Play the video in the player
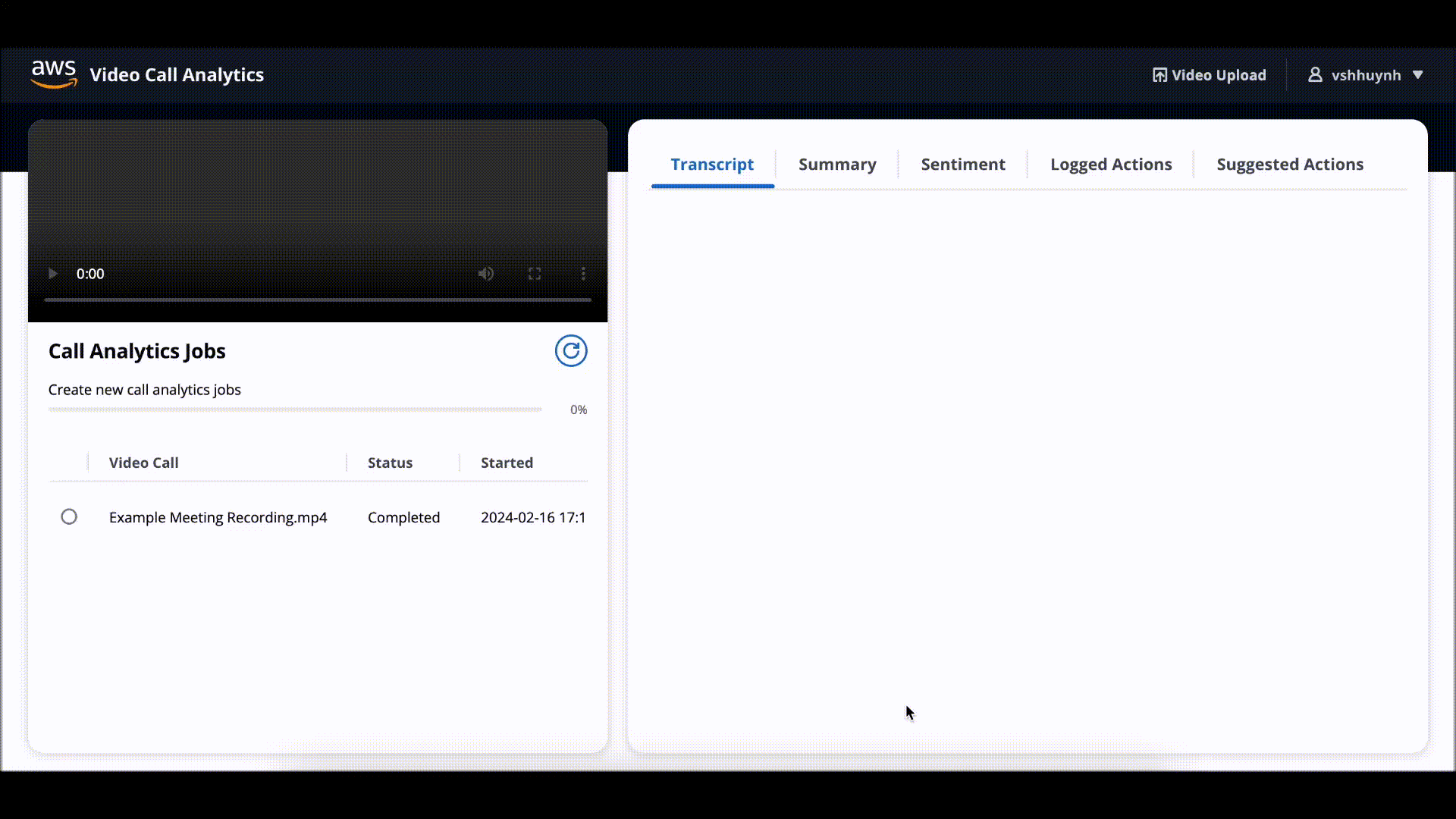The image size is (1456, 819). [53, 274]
○ ○ ○
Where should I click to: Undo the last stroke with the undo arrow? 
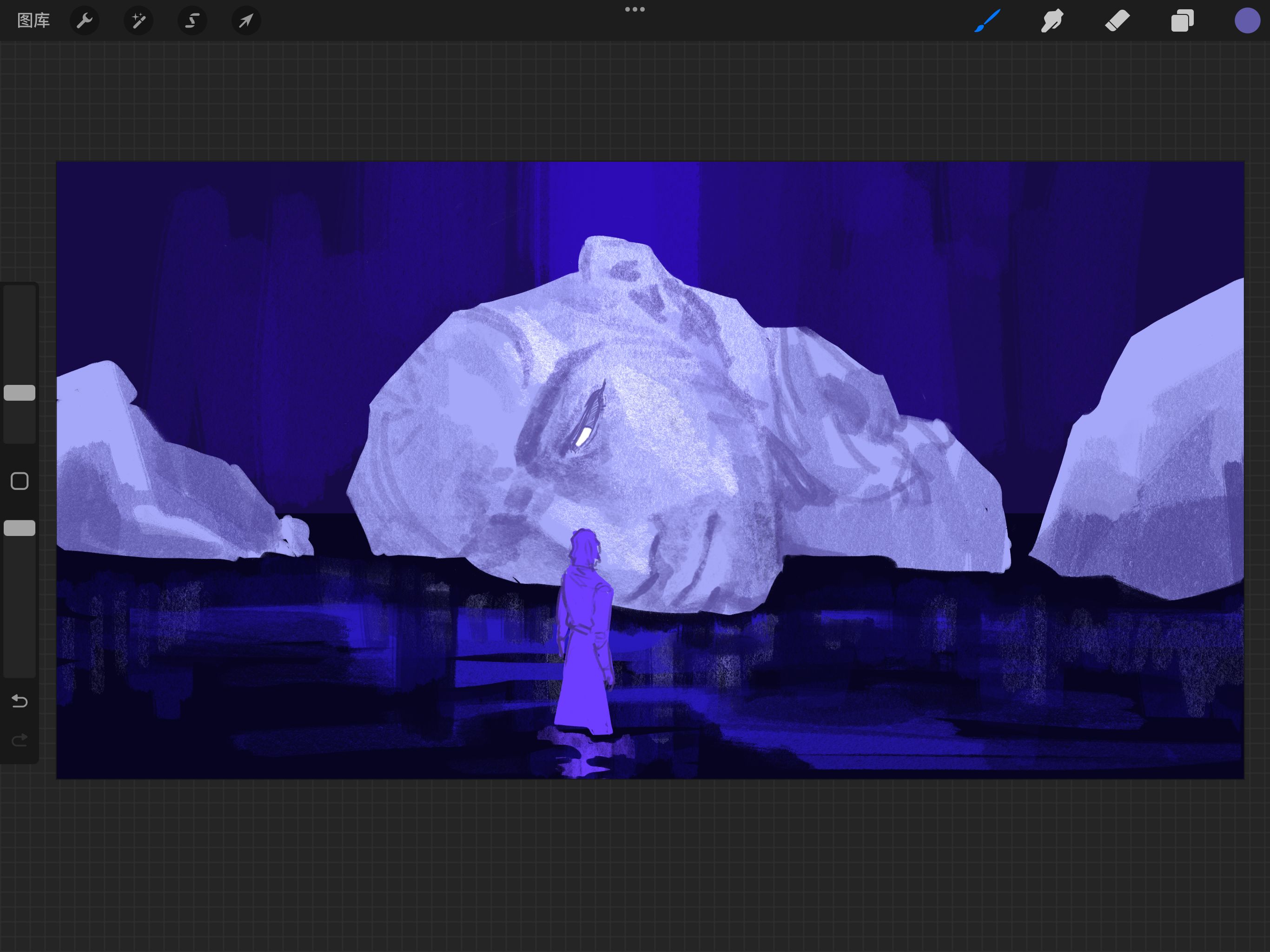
○ ○ ○
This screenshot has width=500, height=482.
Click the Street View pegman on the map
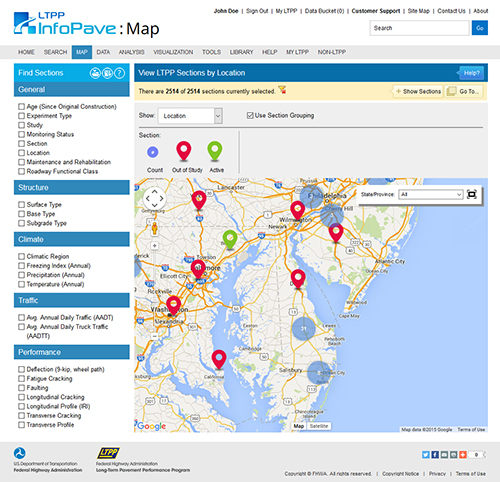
○ ○ ○
▶ [Problem]
Extract each line above that contains the string "with". Treat uppercase and lowercase letters as distinct.

▶ [Answer to this task]
Where should I click to: Undo the last stroke with the undo arrow? 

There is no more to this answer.